Segment Start: RECORDS

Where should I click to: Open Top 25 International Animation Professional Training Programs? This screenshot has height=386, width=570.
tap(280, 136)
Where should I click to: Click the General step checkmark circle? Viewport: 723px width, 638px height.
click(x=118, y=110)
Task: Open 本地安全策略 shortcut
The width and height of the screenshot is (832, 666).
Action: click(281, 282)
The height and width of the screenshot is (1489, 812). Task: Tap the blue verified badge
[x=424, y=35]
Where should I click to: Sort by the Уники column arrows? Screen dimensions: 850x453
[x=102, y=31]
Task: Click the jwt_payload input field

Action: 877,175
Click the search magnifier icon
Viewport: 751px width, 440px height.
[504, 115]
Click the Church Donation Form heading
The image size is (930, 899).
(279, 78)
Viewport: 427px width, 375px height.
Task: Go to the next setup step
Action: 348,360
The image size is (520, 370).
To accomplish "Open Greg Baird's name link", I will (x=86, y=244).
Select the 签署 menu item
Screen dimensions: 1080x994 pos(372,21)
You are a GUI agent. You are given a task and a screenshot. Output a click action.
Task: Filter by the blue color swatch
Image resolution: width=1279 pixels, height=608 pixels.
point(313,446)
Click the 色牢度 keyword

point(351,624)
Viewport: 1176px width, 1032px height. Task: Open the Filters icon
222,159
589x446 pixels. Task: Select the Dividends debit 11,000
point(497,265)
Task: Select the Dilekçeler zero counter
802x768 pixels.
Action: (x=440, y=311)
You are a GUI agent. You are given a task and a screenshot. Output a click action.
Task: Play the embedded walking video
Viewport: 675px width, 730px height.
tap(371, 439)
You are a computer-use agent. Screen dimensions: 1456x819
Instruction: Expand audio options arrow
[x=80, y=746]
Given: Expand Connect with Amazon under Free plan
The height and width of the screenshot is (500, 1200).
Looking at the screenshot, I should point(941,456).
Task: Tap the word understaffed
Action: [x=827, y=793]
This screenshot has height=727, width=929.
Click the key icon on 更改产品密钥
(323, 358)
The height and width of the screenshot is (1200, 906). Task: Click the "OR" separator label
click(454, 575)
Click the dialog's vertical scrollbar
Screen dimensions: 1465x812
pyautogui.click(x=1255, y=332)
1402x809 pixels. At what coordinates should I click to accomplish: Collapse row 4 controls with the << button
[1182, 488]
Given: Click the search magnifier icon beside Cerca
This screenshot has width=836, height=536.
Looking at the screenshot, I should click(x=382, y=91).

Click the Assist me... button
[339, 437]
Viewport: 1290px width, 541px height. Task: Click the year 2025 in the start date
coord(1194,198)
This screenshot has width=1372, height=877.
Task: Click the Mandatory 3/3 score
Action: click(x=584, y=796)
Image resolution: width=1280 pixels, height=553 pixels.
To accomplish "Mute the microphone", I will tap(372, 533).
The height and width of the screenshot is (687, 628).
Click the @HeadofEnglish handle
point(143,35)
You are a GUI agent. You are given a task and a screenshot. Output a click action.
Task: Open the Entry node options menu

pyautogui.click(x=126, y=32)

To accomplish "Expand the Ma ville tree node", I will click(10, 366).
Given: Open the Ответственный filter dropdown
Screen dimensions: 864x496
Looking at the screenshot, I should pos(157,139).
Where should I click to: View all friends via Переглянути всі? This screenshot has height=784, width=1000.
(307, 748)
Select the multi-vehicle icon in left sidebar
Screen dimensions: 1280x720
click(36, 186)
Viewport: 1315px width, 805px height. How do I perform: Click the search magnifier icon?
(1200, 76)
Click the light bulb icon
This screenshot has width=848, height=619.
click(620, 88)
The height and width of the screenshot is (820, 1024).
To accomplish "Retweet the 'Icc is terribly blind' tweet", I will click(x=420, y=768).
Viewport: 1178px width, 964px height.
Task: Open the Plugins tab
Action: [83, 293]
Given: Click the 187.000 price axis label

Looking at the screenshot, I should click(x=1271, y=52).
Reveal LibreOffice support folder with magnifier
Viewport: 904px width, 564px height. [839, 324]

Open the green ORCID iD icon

Segment End: RECORDS

Give the listing again exactly as it appears.

§ **SOLUTION TO THE PROBLEM**
Where should I click to: Open Top 25 International Animation Professional Training Programs? This screenshot has height=386, width=570.
tap(280, 136)
Where should I click to: Click the General step checkmark circle? Viewport: 723px width, 638px height.
click(x=118, y=110)
Task: Open 本地安全策略 shortcut
The width and height of the screenshot is (832, 666).
Action: click(281, 282)
The height and width of the screenshot is (1489, 812). Task: Tap the blue verified badge
[x=424, y=35]
Where should I click to: Sort by the Уники column arrows? Screen dimensions: 850x453
[x=102, y=31]
Task: Click the jwt_payload input field

Action: 877,175
Click the search magnifier icon
Viewport: 751px width, 440px height.
[504, 115]
Click the Church Donation Form heading
The image size is (930, 899).
(279, 78)
Viewport: 427px width, 375px height.
Task: Go to the next setup step
Action: 348,360
The image size is (520, 370).
To accomplish "Open Greg Baird's name link", I will (x=86, y=244).
Select the 签署 menu item
Screen dimensions: 1080x994 pos(372,21)
You are a GUI agent. You are given a task and a screenshot. Output a click action.
Task: Filter by the blue color swatch
Image resolution: width=1279 pixels, height=608 pixels.
point(313,446)
Click the 色牢度 keyword

point(351,624)
Viewport: 1176px width, 1032px height. Task: Open the Filters icon
222,159
589x446 pixels. Task: Select the Dividends debit 11,000
point(497,265)
Task: Select the Dilekçeler zero counter
802x768 pixels.
Action: (x=440, y=311)
You are a GUI agent. You are given a task and a screenshot. Output a click action.
Task: Play the embedded walking video
Viewport: 675px width, 730px height.
tap(371, 439)
You are a computer-use agent. Screen dimensions: 1456x819
Instruction: Expand audio options arrow
[x=80, y=746]
Given: Expand Connect with Amazon under Free plan
The height and width of the screenshot is (500, 1200).
Looking at the screenshot, I should point(941,456).
Task: Tap the word understaffed
Action: [x=827, y=793]
This screenshot has height=727, width=929.
Click the key icon on 更改产品密钥
(323, 358)
The height and width of the screenshot is (1200, 906). Task: Click the "OR" separator label
click(454, 575)
Click the dialog's vertical scrollbar
Screen dimensions: 1465x812
pyautogui.click(x=1255, y=332)
1402x809 pixels. At what coordinates should I click to accomplish: Collapse row 4 controls with the << button
[1182, 488]
Given: Click the search magnifier icon beside Cerca
This screenshot has width=836, height=536.
Looking at the screenshot, I should click(x=382, y=91).

Click the Assist me... button
[339, 437]
Viewport: 1290px width, 541px height. Task: Click the year 2025 in the start date
coord(1194,198)
This screenshot has width=1372, height=877.
Task: Click the Mandatory 3/3 score
Action: click(x=584, y=796)
Image resolution: width=1280 pixels, height=553 pixels.
To accomplish "Mute the microphone", I will tap(372, 533).
The height and width of the screenshot is (687, 628).
Click the @HeadofEnglish handle
point(143,35)
You are a GUI agent. You are given a task and a screenshot. Output a click action.
Task: Open the Entry node options menu

pyautogui.click(x=126, y=32)

To accomplish "Expand the Ma ville tree node", I will click(10, 366).
Given: Open the Ответственный filter dropdown
Screen dimensions: 864x496
Looking at the screenshot, I should pos(157,139).
Where should I click to: View all friends via Переглянути всі? This screenshot has height=784, width=1000.
(307, 748)
Select the multi-vehicle icon in left sidebar
Screen dimensions: 1280x720
click(36, 186)
Viewport: 1315px width, 805px height. How do I perform: Click the search magnifier icon?
(1200, 76)
Click the light bulb icon
This screenshot has width=848, height=619.
click(620, 88)
The height and width of the screenshot is (820, 1024).
To accomplish "Retweet the 'Icc is terribly blind' tweet", I will click(x=420, y=768).
Viewport: 1178px width, 964px height.
Task: Open the Plugins tab
Action: [83, 293]
Given: Click the 187.000 price axis label

Looking at the screenshot, I should click(x=1271, y=52).
Reveal LibreOffice support folder with magnifier
Viewport: 904px width, 564px height. [839, 324]

Open the green ORCID iD icon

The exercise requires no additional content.